Brief :: Return the lines of the listing below exactly as they appear, from the line with "Click the Tiling X input field" to the line with "click(886, 134)", both included.

+---+

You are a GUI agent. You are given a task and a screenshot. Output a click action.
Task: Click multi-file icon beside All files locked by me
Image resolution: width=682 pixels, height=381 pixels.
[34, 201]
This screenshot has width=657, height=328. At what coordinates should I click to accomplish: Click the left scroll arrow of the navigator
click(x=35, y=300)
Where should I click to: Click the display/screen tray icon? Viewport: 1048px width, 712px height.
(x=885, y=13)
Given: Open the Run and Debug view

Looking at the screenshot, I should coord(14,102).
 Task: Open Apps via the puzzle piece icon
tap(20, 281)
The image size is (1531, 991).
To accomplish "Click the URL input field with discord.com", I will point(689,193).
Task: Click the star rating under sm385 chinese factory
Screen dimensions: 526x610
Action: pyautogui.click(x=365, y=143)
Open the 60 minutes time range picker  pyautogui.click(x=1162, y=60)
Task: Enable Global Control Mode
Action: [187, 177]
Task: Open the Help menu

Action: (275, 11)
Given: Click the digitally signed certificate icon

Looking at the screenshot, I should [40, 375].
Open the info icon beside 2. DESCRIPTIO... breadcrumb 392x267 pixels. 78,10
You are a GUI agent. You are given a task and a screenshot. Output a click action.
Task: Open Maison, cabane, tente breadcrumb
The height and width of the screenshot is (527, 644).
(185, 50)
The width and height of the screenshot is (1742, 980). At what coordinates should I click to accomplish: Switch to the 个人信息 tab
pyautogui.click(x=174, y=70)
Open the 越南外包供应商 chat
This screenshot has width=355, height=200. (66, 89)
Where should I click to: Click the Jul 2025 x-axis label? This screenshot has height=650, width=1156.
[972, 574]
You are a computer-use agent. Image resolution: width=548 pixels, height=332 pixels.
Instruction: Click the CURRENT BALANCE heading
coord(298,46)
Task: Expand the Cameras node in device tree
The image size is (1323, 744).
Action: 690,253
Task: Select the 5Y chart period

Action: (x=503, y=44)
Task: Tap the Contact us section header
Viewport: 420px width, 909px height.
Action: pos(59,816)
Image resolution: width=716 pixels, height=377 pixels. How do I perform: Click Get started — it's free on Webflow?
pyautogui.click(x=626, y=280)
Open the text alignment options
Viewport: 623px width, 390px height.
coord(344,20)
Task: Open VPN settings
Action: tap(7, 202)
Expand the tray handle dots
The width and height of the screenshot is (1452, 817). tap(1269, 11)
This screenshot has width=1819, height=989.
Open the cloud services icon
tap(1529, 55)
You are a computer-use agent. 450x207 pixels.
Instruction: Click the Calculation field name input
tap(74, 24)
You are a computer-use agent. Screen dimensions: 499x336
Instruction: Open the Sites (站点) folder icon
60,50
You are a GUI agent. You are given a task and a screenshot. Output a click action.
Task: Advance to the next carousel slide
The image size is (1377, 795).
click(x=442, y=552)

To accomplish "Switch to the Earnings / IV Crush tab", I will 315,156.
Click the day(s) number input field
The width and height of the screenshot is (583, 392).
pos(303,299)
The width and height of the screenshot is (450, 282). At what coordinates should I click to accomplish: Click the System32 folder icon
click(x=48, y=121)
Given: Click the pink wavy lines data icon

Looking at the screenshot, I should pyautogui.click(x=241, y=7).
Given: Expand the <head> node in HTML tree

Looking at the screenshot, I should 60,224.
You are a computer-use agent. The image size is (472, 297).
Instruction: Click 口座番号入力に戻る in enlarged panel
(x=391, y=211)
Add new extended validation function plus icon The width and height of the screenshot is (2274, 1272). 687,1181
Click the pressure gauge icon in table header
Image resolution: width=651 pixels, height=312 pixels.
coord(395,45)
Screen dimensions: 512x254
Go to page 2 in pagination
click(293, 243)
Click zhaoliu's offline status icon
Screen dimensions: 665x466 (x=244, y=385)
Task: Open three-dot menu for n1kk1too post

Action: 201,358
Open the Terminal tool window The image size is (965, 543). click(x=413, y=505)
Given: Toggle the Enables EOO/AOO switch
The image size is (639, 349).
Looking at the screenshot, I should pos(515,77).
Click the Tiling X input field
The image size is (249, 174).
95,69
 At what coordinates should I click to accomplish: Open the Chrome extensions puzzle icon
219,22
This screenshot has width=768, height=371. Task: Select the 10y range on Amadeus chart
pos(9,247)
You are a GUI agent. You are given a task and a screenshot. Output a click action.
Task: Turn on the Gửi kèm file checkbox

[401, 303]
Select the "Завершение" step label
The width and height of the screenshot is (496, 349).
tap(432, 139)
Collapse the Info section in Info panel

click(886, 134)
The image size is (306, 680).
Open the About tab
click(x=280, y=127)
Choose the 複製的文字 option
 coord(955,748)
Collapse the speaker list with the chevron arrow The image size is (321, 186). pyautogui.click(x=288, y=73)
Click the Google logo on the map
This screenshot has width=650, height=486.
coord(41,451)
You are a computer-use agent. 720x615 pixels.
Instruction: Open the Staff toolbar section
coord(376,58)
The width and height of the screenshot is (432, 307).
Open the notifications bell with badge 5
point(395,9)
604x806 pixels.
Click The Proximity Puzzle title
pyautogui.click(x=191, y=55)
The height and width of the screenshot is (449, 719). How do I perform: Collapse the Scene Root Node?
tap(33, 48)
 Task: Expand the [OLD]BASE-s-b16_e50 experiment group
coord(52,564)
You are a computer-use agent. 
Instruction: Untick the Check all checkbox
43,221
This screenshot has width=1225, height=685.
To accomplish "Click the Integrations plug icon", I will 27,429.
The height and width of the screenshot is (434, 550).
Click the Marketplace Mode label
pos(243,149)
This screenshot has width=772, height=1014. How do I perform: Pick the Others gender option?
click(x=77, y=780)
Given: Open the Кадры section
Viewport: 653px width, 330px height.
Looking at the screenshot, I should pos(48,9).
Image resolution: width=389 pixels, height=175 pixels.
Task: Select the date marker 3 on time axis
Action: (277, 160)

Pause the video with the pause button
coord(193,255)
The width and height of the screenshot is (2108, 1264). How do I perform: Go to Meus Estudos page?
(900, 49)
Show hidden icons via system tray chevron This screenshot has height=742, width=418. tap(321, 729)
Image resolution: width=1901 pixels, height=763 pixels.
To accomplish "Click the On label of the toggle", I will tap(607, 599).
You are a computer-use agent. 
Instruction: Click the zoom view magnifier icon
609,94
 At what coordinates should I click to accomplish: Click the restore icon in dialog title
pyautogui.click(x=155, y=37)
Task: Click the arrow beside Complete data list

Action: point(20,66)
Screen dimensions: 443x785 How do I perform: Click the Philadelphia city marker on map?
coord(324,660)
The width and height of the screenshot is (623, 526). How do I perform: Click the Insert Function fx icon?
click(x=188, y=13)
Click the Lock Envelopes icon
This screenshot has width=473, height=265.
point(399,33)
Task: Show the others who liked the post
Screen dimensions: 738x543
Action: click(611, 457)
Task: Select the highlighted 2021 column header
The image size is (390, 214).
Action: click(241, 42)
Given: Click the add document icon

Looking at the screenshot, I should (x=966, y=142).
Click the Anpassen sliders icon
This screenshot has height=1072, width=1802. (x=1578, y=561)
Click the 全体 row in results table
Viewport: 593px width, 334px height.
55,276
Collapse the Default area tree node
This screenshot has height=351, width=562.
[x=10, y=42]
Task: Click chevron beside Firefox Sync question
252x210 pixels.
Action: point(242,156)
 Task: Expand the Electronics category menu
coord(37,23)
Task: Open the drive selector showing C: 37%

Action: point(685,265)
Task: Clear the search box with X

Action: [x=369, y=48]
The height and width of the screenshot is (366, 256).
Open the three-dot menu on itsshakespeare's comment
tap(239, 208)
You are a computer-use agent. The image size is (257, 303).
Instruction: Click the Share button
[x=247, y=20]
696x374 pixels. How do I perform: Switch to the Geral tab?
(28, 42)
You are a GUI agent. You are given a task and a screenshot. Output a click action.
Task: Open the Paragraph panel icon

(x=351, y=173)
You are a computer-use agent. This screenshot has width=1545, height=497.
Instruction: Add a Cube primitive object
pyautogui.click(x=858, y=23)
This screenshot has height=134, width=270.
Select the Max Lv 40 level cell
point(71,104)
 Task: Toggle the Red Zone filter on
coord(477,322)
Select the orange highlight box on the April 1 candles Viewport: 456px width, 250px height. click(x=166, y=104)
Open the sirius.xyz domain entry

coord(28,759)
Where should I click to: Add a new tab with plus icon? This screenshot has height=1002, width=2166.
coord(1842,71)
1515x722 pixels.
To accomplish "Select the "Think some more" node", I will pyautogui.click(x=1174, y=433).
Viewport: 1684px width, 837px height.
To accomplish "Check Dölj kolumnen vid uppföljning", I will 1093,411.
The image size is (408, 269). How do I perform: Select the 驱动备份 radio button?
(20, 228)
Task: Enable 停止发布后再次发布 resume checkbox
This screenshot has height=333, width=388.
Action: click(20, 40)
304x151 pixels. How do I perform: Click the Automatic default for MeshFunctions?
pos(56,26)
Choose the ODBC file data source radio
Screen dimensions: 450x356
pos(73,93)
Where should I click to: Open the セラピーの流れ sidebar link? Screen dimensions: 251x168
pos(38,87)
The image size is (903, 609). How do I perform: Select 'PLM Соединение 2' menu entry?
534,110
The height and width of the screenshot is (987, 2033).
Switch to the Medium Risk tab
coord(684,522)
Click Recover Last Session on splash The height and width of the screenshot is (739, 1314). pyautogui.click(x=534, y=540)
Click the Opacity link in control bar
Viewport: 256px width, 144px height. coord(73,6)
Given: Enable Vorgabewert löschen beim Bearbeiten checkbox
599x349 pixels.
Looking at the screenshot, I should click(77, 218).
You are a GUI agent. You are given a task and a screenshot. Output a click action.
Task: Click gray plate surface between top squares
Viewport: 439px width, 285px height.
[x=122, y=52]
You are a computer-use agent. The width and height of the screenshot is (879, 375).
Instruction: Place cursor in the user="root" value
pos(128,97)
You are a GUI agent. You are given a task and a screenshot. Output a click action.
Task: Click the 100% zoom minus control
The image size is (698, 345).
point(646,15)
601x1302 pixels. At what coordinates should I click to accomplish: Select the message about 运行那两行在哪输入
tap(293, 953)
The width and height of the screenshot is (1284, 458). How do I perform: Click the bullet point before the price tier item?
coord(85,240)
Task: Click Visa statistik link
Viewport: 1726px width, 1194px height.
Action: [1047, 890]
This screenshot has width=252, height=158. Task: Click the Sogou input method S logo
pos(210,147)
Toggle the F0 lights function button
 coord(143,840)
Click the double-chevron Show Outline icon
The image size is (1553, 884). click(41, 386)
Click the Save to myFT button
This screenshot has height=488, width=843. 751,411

+---+

Result ::
Click the Tiling X input field
The image size is (249, 174).
95,69
 At what coordinates should I click to accomplish: Open the Chrome extensions puzzle icon
219,22
This screenshot has width=768, height=371. Task: Select the 10y range on Amadeus chart
pos(9,247)
You are a GUI agent. You are given a task and a screenshot. Output a click action.
Task: Turn on the Gửi kèm file checkbox

[401, 303]
Select the "Завершение" step label
The width and height of the screenshot is (496, 349).
tap(432, 139)
Collapse the Info section in Info panel

click(886, 134)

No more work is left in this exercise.